12. Watzdorf-Kabinett (Watzdorf Cabinet): Hat clasp decorated with the Dresden Green Diamond, the only large naturally green diamond that has ever been found.

====Selected exhibits====

The "Cherry Stone with 185 Carved Faces" was created before 1589 by an unknown artist, probably using a magnifying glass. Actually, only 113 faces can be distinguished on this cherry pit, which is integrated into an earring. This tiny work of art was given as a present to Elector Christian I of Saxony in 1589.

The "Large Ivory Frigate Supported by Neptune" was the last work of Jacob Zeller. It was completed in the summer of 1620, a few months before his death. The frigate, with a crew of almost 50 tiny sailors made of ivory, is supported by the god of the seas. One of the mainsails, also made of extremely thin ivory, displays the coat of arms of elector Johann Georg I and his wife Magdalene Sibylle.

The "Golden Coffee Service" presents the cups and saucers and sugar bowls on an elaborate pyramidal etagère surmounted by the coffeepot, all in enameled gold, a cabinet piece unique in Europe. Here, Dinglinger masterfully combines the most diverse artistic forms to produce an avantgarde work of art which can be regarded as one of the first manifestations of the fashion for chinoiserie. Augustus took the recently completed ensemble with him to Warsaw at Christmas 1701, to dazzle the nobles of the Polish–Lithuanian Commonwealth, of which he was the nominal ruler.
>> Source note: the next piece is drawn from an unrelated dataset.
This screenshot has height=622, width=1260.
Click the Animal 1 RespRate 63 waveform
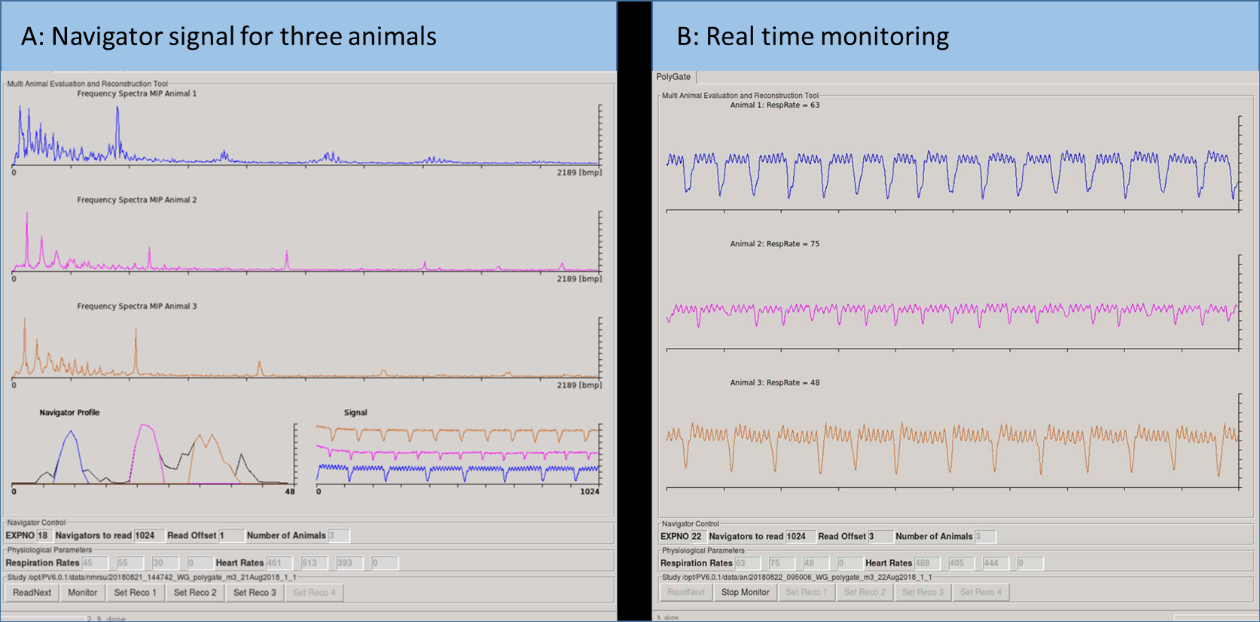tap(950, 167)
"The Royal Household at Delhi on the Occasion of the Birthday of the Grand Mogul Aureng-Zeb" represents contemporary European fantasies of "Oriental despotism" in India. At the time, Augustus the Strong was under serious threat due to setbacks in the Nordic Wars. In contrast, the Grand Mogul embodies the dream of absolute power and immeasurable riches. This masterpiece of European jewelers’ art comprises 4,909 diamonds, 164 emeralds, 160 rubies, a sapphire, 16 pearls and two cameos. It was created by the royal goldsmith Johann Melchior Dinglinger, his brothers and others, between 1701 and 1708. The elector paid almost 60,000 talers for it, more than he did for the construction of Moritzburg Castle.
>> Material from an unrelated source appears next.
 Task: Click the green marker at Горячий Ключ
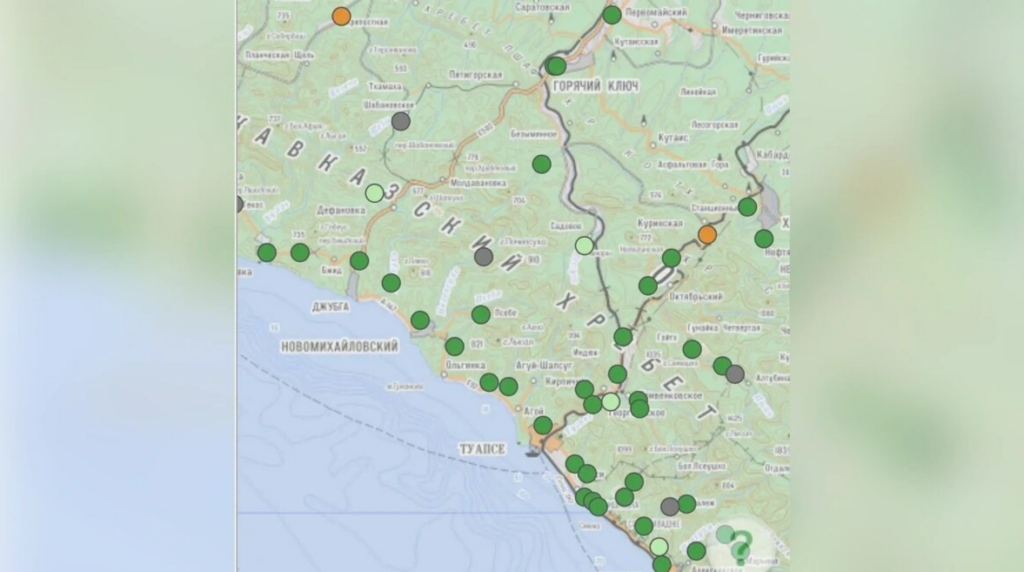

The "Bath of Diana" (or "Diana Bathing") was Dinglinger's favorite work: the goddess Diana, carved out of ivory, is seated at the edge of a chalcedony bowl in a filigree that is supported between the horns of a stag's head. Two dolphins spew water into the bowl for her bath. A pearl is suspended in place of the shaft, while the bowl seems to float on the tips of the stag's antlers. This piece depicts the mythological scene in which the unapproachable Diana changes the hunter Actaeon into a deer and has him torn to pieces by his own dogs for having watched her bathing. The base of the piece presents the forest floor, upon which lies the head of the stag Actaeon, with the dogs falling ravenously upon it. The inscription picked out in diamonds on the rim of the base reads, "DISCRETION SERT EFFRONTERIE PERD" ("Discretion is laudable, indiscretion unwise").

The 41 carat Dresden Green Diamond is the most valuable diamond in the whole Green Vault. The stone's unique green color is due to natural exposure to radioactive materials. It was acquired by Augustus III of Poland from a Dutch merchant in 1742 at the Leipzig Fair. Augustus ordered his "house diamond" to be mounted into a decorative badge of the Golden Fleece. His grandson Frederick Augustus I of Saxony commissioned the Dresden court jeweler Diesbach to alter it radically. The framed diamond was incorporated into an extremely valuable hat ornament. It became the focal point of a 14.1 cm high hat clasp, where it was surrounded by two large colorless diamonds of 19.3 carat and 6.3 carat carat plus 411 additional medium-sized and small diamonds. This is the setting that the Dresden Green Diamond still appears in today.